- [Aim] Update everything from the line containing "Given: Tap the" down through the end of the rows by replacing "clock" with "timer" and leaving the rest unchanged. Omit the pictures from your answer.

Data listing
** Begin **
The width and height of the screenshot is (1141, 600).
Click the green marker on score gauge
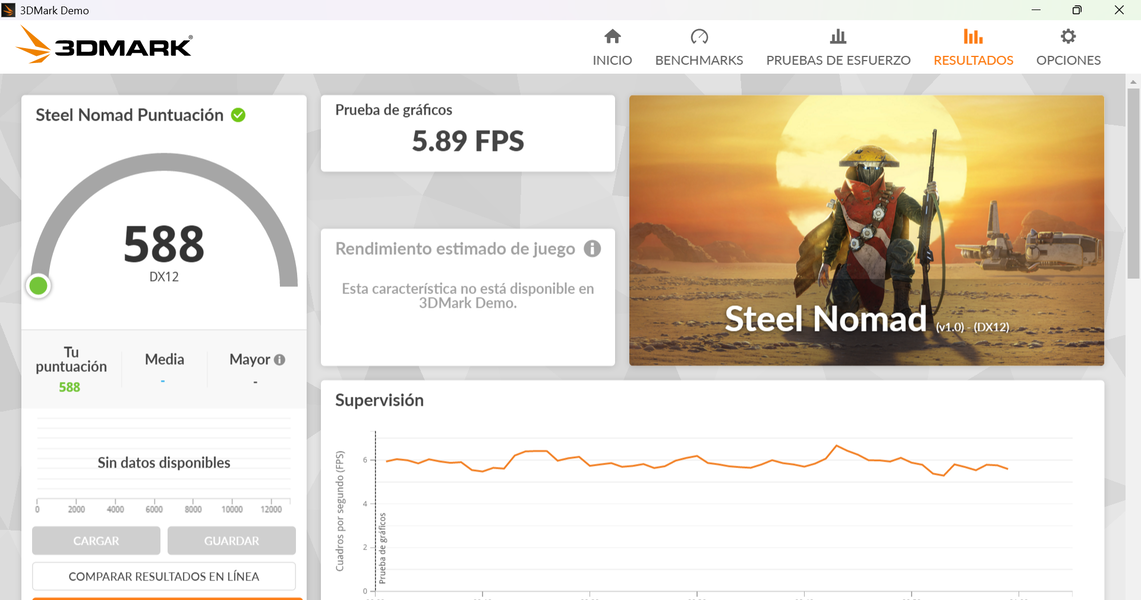(39, 286)
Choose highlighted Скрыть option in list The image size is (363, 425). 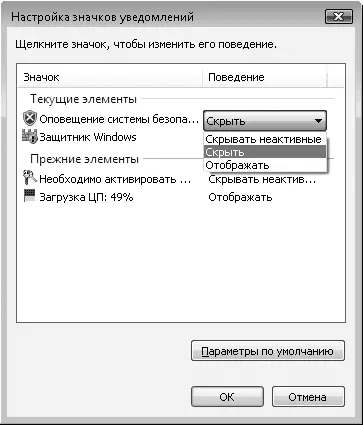265,152

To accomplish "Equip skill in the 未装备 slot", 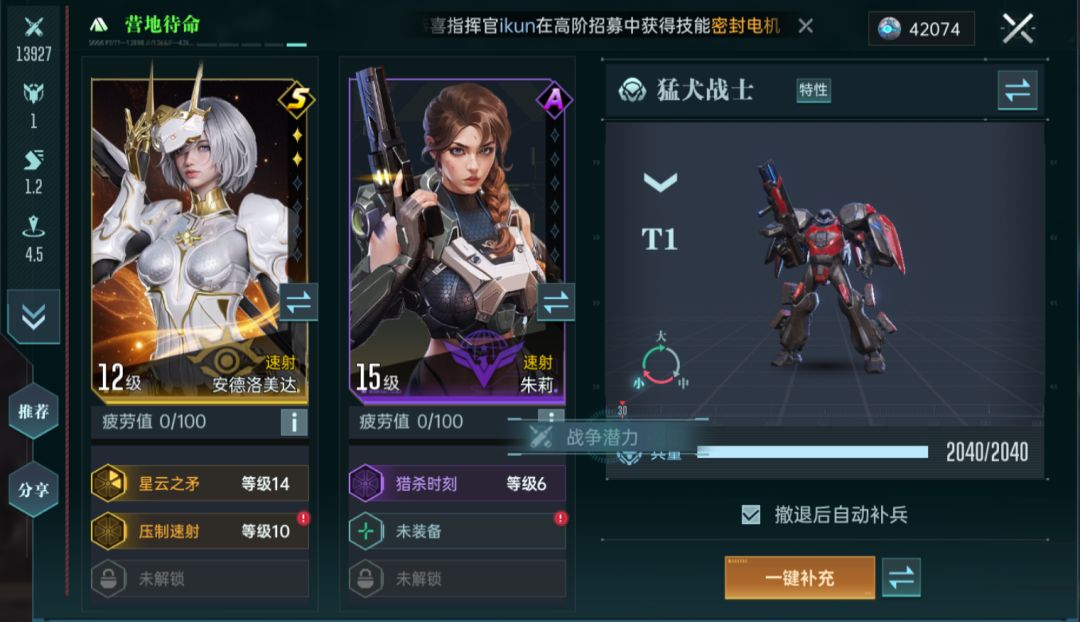I will pos(457,531).
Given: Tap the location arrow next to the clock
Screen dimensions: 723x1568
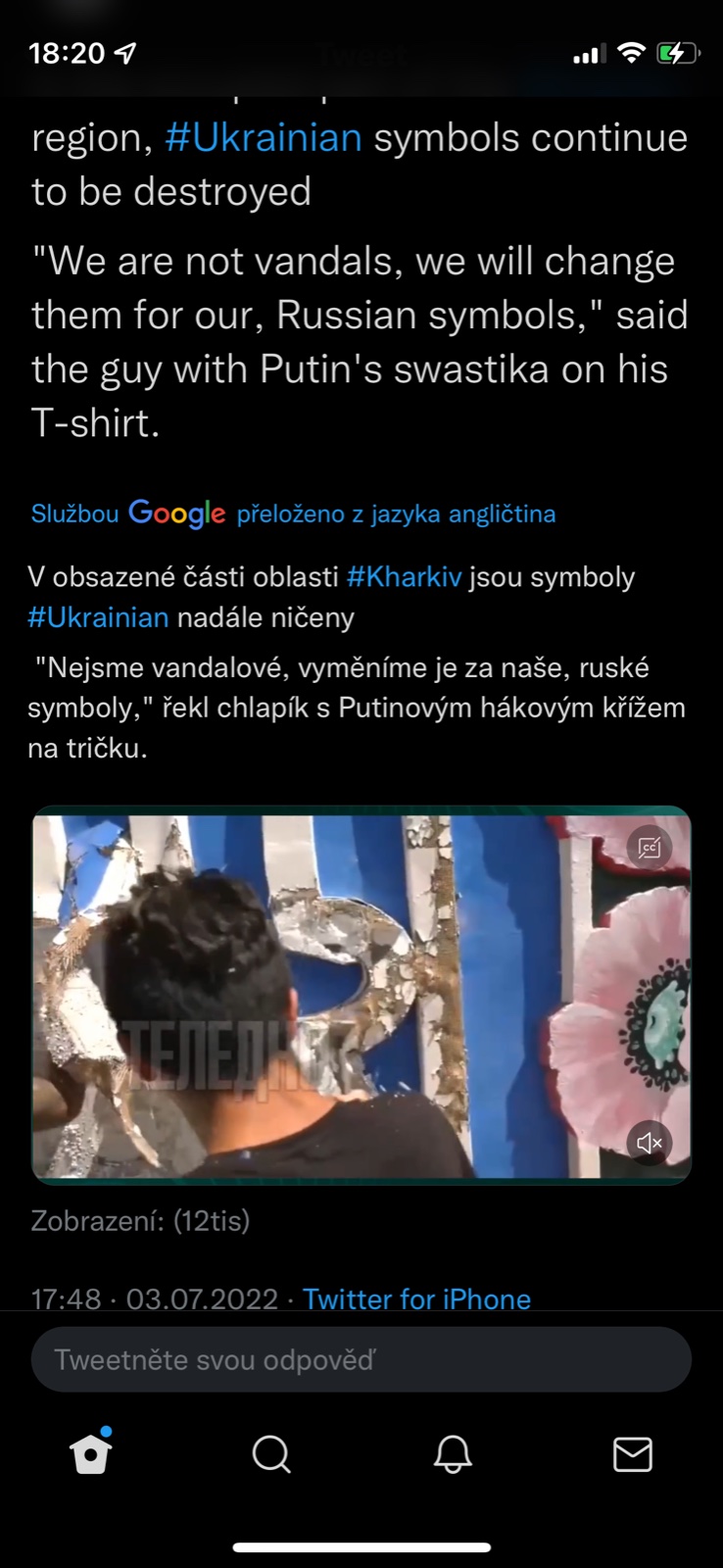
** End **
- [Answer]
Given: Tap the location arrow next to the timer
Screen dimensions: 723x1568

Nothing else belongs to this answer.